+++ Given records

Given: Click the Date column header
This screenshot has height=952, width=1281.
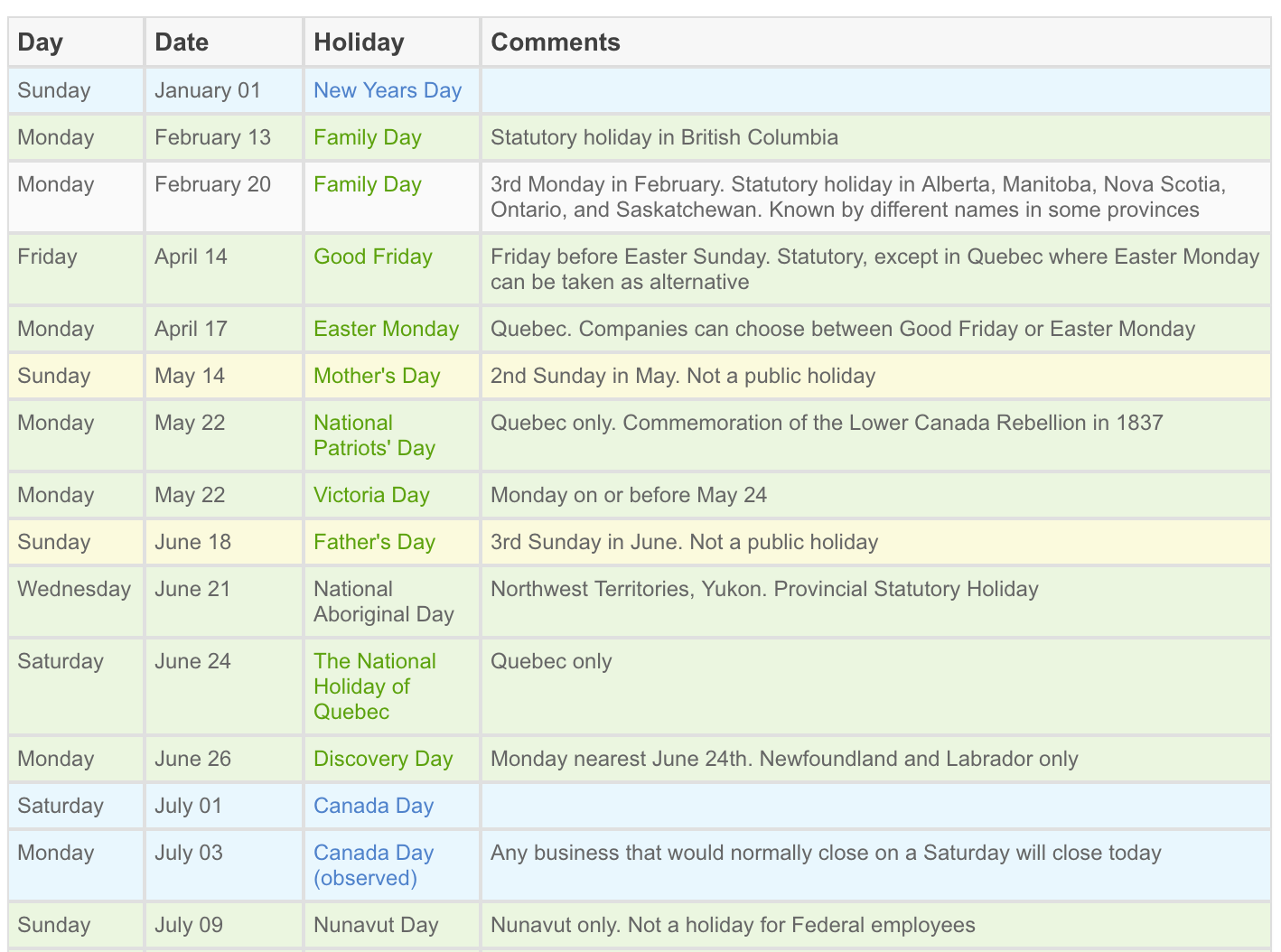Looking at the screenshot, I should click(x=182, y=42).
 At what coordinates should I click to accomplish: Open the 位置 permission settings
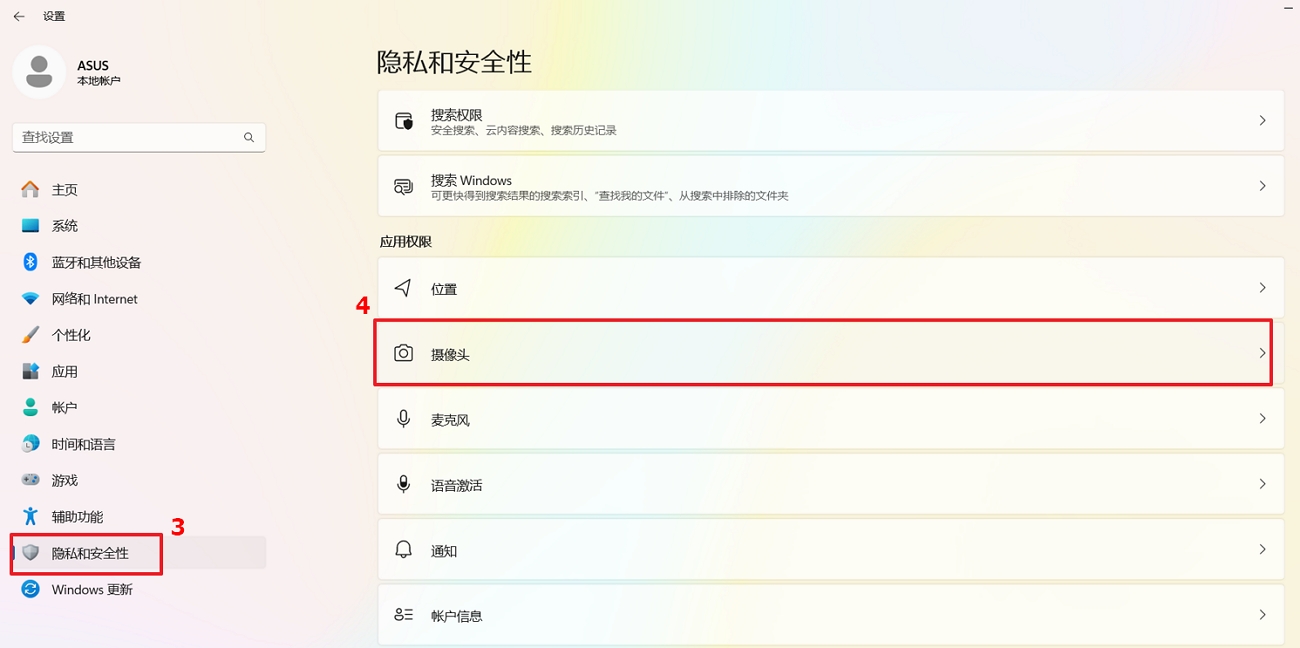pyautogui.click(x=830, y=288)
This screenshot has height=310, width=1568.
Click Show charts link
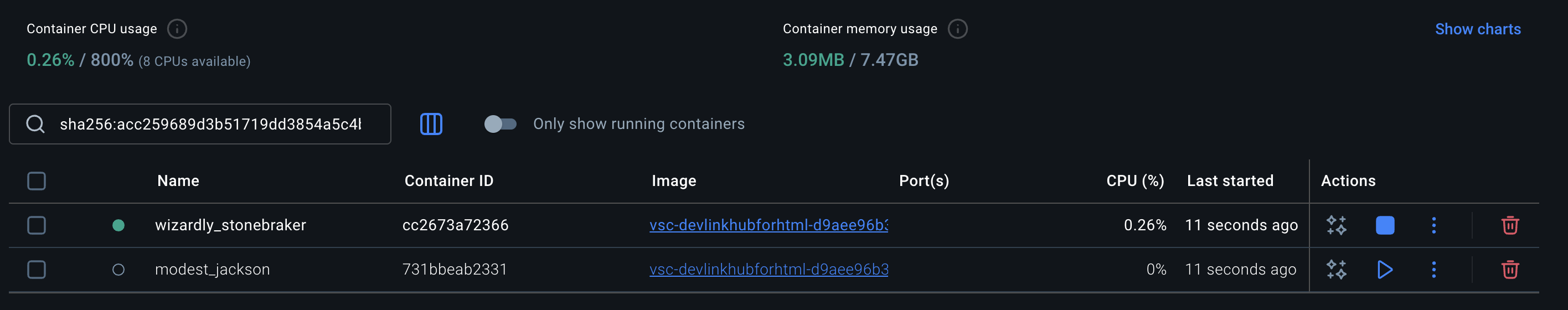[x=1477, y=29]

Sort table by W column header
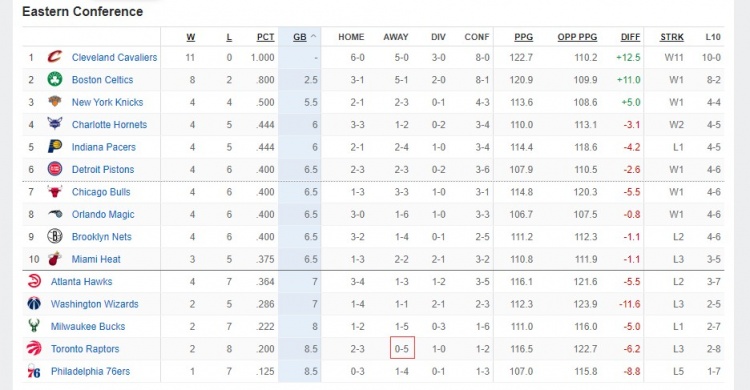point(190,37)
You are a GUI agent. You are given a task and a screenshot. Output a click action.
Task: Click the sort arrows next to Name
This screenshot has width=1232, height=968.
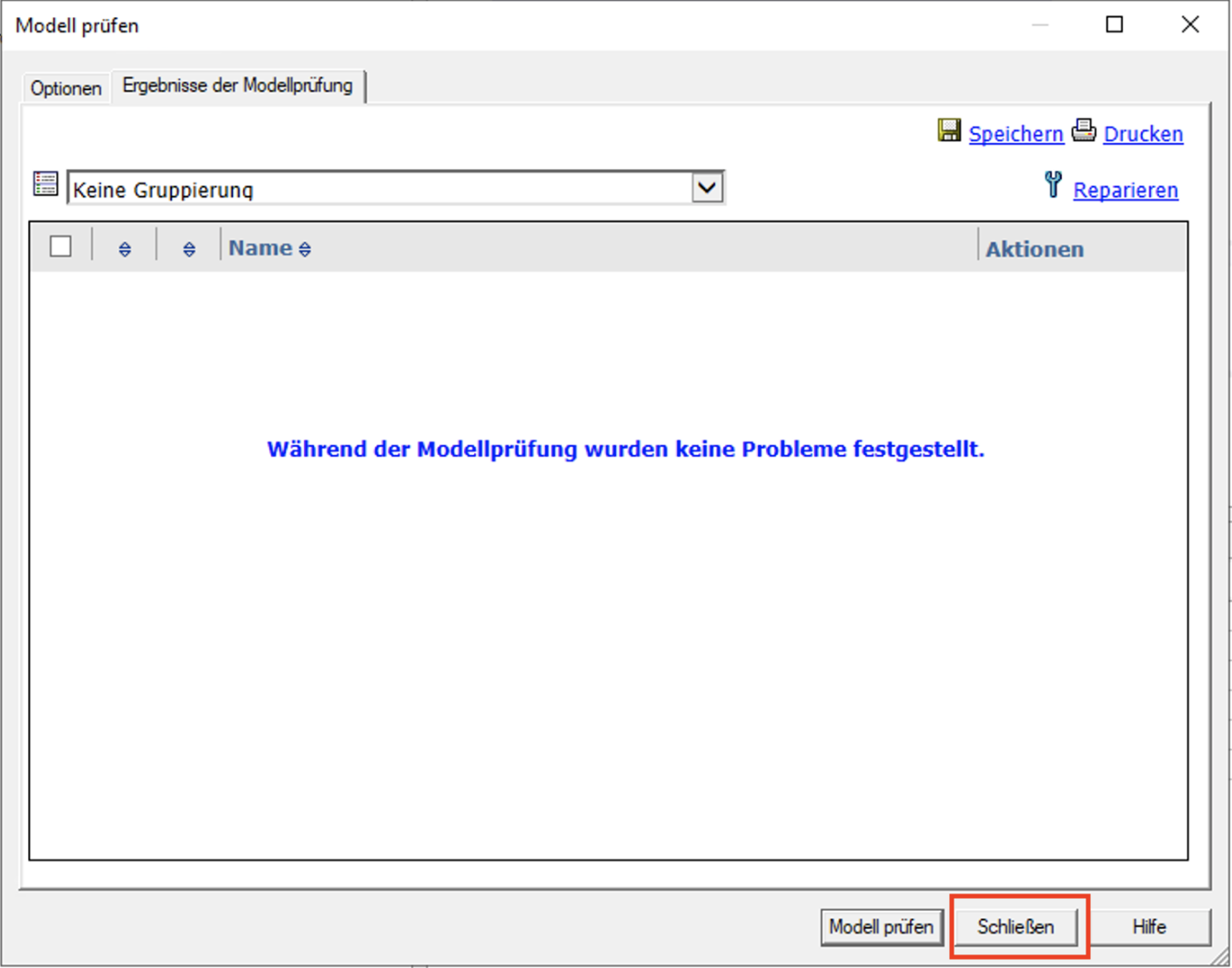[305, 249]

++++++

> [Exercise details]:
What is wanted is the listing, written out exactly, with each picture removed.

> [Solution below]:
Given: Click the Date column header
This screenshot has height=952, width=1281.
Looking at the screenshot, I should click(x=182, y=42).
 At what coordinates should I click to accomplish: Open the 位置 permission settings
pyautogui.click(x=830, y=288)
This screenshot has height=310, width=1568.
Click Show charts link
[x=1477, y=29]

Sort table by W column header
point(190,37)
You are a GUI agent. You are given a task and a screenshot. Output a click action.
Task: Click the sort arrows next to Name
This screenshot has width=1232, height=968.
[305, 249]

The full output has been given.